Pay no attention to the shapes on your screen right now. Just position your cursor anywhere at all, press and hold the left mouse button down. Do not click and release. With the mouse button held down, drag the mouse in one direction or the other. As you will drag, you will see handles extending in both directions from the point that you created. Go ahead and drag two or three squares in one direction or another and then let go of the mouse button. We still have just one point which is exactly what we would have if we clicked. The difference though by pressing and dragging is we have defined this point to be a curve point and the handle determines the angle and the amount of curvature of the path as it goes through that point.
Position your cursor somewhere else in your document, it doesn't matter where. Press and hold the mouse button down. As soon as you hold the button down, you will see that a line appears between your original starting point and this point and that this is a curved line. Press and drag in any direction. As you drag your mouse, you will notice that you are defining the angle of the path as it goes through this point and the amount of curvature of that path. Let go of the mouse button and then continue on pressing, dragging and releasing to create a curve shape and just as we did with our straight lines and corner points, we are going to go back to our starting point. We are going to press and drag again and this will define the angle of the curve as the path reenters that initial starting point.
Once you have done that, release the mouse button and you have created your first shape with curve points. Hold down the Command key or the Ctrl key on a Macintosh and click in the center of your shape, let go over the Ctrl or Command key and then hit Delete. Pause the video if you would like and experiment a little bit with curved points. What we are going to do now is recreate the circle. This circle was not created with the Ellipse Tool, it was created with the Pen Tool. It consists of four points, top, bottom, left and right. Each point has the same amount of curvature which gives it a perfectly symmetrical circle. Let's start at the top center, position your cursor right on the grid line at the top center, press and hold and drag two squares to the right. Release the mouse button, move the mouse to the right-hand side, press and hold and drag the mouse two squares down. Continue this process all the way around the circle at the bottom and the left-hand side.

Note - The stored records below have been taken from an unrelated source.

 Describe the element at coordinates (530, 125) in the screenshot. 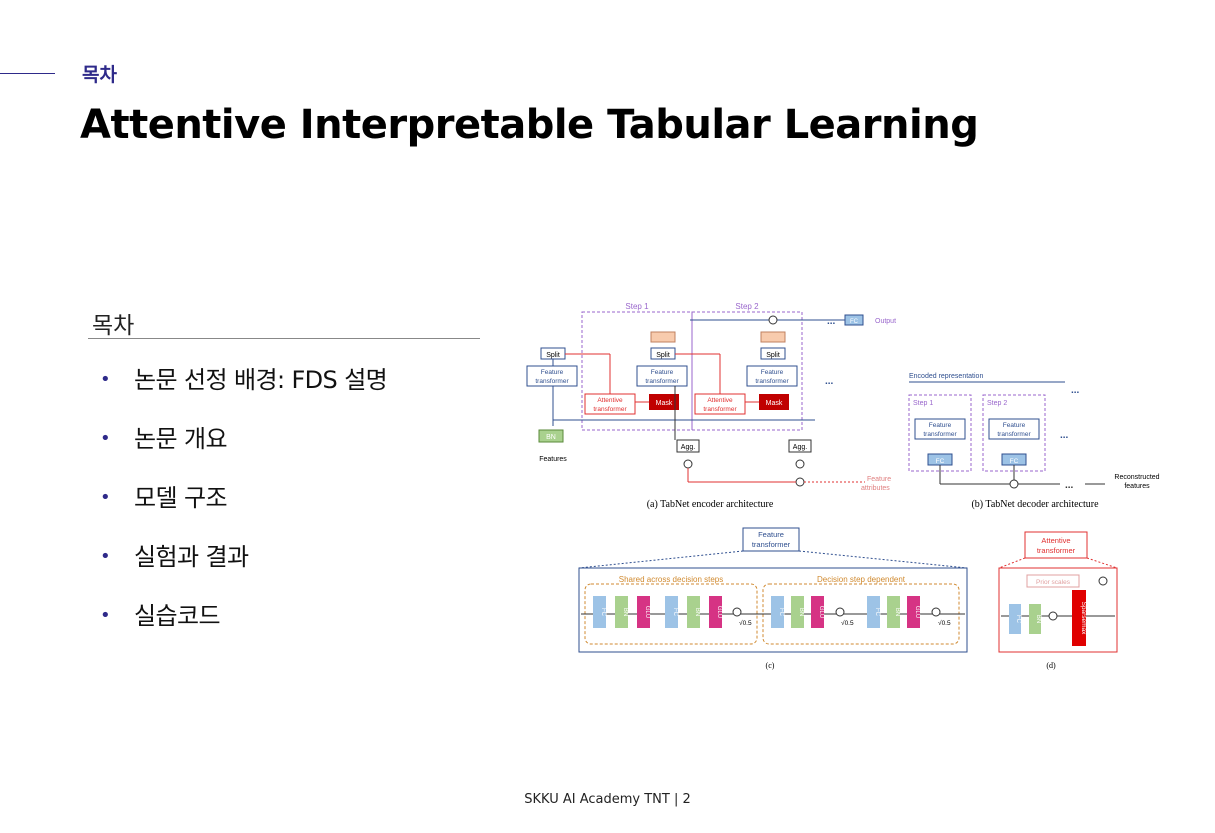

I see `slide-title: Attentive Interpretable Tabular Learning` at that location.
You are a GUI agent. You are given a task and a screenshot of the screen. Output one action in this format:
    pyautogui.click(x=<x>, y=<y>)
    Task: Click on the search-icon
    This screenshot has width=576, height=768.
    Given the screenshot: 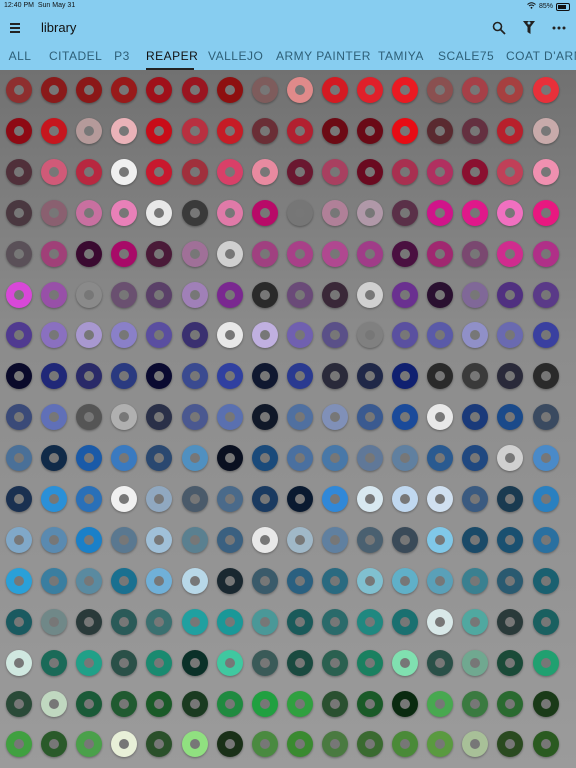 What is the action you would take?
    pyautogui.click(x=499, y=28)
    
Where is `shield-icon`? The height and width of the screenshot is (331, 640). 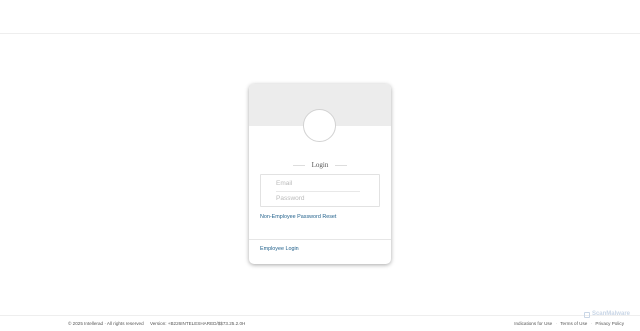
shield-icon is located at coordinates (586, 314).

By the way, if you press and you start to drag in the wrong direction, you will know it right away because your curve will not look right. Don't let go over the mouse button. Keep the mouse button held down and just swivel the handle around so that it's going in the right direction. When you get back to original starting point, make sure you get the little circle on the cursor, press and hold and drag two squares to the right. This defines the amount of curvature as the path reenters the top point and that's all there is to creating a circle or any curve shape with the Pen Tool. Hold down the Command key or the Ctrl key and click anywhere in your document to deselect and then go over the Command key or the Ctrl key.
Again, I think it's just a great habit to get into, especially if you are new to Illustrator, to always deselect the objects once you are done with them, so that you do not accidentally affect them in any way.